Zudem ist es eine Seerose (Nymphaea), keine Teichrose (Nuphar).


----------



## steffen55 (10. Juli 2010)

*AW: Schäden an Seerosen-Blättern*

OK Mirko        "Seerose".... nicht Teichrose....
Ich sehe keine __ Käfer, oder Ähnliches....
An der Unterseite sind solche gallertartigen Streifen :

 

Kann Das die Ursache sein


----------



## Christine (10. Juli 2010)

*AW: Schäden an Seerosen-Blättern*

Hallo Steffen

die Glibberstreifen sind harmloser Schneckenlaich.

Nachtrag: https://www.hobby-gartenteich.de/xf/threads/23843


----------



## steffen55 (10. Juli 2010)

*AW: Schäden an Seerosen-Blättern*

Hallo,

was haltet Ihr von folgender Behandlung ???

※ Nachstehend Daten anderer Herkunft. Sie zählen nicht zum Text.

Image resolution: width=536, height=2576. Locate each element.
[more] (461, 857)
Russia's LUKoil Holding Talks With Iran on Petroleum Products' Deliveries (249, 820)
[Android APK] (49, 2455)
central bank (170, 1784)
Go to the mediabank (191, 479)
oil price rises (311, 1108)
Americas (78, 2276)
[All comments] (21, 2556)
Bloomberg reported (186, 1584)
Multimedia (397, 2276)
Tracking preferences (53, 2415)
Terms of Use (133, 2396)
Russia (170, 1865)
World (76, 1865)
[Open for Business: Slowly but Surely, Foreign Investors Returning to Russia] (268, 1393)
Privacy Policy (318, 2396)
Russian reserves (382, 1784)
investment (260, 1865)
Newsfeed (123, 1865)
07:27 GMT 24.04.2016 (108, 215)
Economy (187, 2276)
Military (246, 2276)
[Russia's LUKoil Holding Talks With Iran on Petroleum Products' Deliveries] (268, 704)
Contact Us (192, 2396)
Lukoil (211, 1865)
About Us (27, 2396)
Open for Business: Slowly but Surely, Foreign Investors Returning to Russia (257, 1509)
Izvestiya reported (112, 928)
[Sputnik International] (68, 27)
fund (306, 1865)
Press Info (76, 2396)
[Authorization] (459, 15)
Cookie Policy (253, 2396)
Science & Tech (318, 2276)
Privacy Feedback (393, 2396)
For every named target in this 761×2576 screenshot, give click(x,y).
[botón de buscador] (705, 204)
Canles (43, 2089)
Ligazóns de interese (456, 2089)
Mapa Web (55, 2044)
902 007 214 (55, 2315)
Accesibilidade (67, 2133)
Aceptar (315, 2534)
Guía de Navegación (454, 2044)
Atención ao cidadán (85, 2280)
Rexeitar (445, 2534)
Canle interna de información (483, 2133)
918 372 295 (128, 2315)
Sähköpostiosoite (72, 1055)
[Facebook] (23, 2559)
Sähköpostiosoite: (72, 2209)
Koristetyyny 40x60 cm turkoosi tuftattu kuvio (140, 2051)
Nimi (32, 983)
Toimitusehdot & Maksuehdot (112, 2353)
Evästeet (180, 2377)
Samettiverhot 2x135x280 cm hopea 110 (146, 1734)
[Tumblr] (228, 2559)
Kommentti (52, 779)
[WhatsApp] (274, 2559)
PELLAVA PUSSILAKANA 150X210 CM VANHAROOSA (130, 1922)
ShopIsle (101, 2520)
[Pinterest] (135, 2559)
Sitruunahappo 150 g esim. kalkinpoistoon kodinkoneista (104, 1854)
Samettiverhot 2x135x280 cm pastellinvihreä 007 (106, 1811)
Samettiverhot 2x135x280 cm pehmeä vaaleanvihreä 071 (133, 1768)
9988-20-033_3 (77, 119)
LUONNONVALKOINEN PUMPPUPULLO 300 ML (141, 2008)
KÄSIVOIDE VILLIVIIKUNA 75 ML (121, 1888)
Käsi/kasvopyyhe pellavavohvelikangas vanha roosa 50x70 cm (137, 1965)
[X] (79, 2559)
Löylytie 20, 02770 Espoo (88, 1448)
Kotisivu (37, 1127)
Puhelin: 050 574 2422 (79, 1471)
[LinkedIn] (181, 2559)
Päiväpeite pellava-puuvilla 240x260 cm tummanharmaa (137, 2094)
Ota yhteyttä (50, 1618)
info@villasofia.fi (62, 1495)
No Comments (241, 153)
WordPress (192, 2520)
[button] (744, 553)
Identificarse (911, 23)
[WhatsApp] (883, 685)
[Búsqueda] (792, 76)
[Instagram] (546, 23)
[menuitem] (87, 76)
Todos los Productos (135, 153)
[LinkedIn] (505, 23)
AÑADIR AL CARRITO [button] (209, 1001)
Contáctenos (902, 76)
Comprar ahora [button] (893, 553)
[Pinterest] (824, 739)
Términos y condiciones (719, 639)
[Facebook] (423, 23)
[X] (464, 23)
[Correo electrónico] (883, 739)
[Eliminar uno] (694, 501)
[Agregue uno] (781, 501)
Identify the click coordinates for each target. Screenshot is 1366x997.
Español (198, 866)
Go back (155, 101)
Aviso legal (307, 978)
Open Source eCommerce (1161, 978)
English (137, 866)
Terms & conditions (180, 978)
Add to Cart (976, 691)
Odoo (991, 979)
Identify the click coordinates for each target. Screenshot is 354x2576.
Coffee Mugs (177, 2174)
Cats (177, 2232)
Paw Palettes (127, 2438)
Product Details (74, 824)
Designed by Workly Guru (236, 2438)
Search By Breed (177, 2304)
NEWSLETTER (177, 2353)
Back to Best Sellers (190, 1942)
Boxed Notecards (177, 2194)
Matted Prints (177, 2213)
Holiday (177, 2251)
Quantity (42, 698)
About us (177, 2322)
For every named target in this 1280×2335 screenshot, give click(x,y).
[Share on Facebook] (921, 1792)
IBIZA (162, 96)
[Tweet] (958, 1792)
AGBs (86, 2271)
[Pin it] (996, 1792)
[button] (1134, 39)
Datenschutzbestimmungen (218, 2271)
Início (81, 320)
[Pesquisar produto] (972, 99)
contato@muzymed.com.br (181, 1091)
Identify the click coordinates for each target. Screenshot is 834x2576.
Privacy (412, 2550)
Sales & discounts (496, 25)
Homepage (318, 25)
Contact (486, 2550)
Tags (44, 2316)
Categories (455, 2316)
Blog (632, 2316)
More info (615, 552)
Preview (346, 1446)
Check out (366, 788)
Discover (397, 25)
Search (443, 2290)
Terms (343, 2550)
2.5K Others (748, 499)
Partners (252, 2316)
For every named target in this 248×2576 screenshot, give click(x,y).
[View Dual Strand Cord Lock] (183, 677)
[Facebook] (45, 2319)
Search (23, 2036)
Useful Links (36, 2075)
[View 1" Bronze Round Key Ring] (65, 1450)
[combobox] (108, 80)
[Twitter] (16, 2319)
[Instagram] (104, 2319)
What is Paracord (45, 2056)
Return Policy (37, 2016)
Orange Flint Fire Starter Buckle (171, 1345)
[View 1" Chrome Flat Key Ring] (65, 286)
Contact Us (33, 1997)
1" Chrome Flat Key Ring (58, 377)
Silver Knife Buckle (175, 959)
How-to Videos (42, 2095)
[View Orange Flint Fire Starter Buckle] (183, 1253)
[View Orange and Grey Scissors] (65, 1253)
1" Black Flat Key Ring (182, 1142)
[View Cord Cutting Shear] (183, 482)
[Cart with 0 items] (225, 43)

http://www.neudorff.de/index.php?id=662&no_cache=1&view=single_thread&thread_uid=24978


----------



## karsten. (12. Juli 2010)

*AW: Schäden an Seerosen-Blättern*

Hallo



> Zur Zeit steht kein Bekämpfungsmittel für den Einsatz an und in Teichen zur Verfügung.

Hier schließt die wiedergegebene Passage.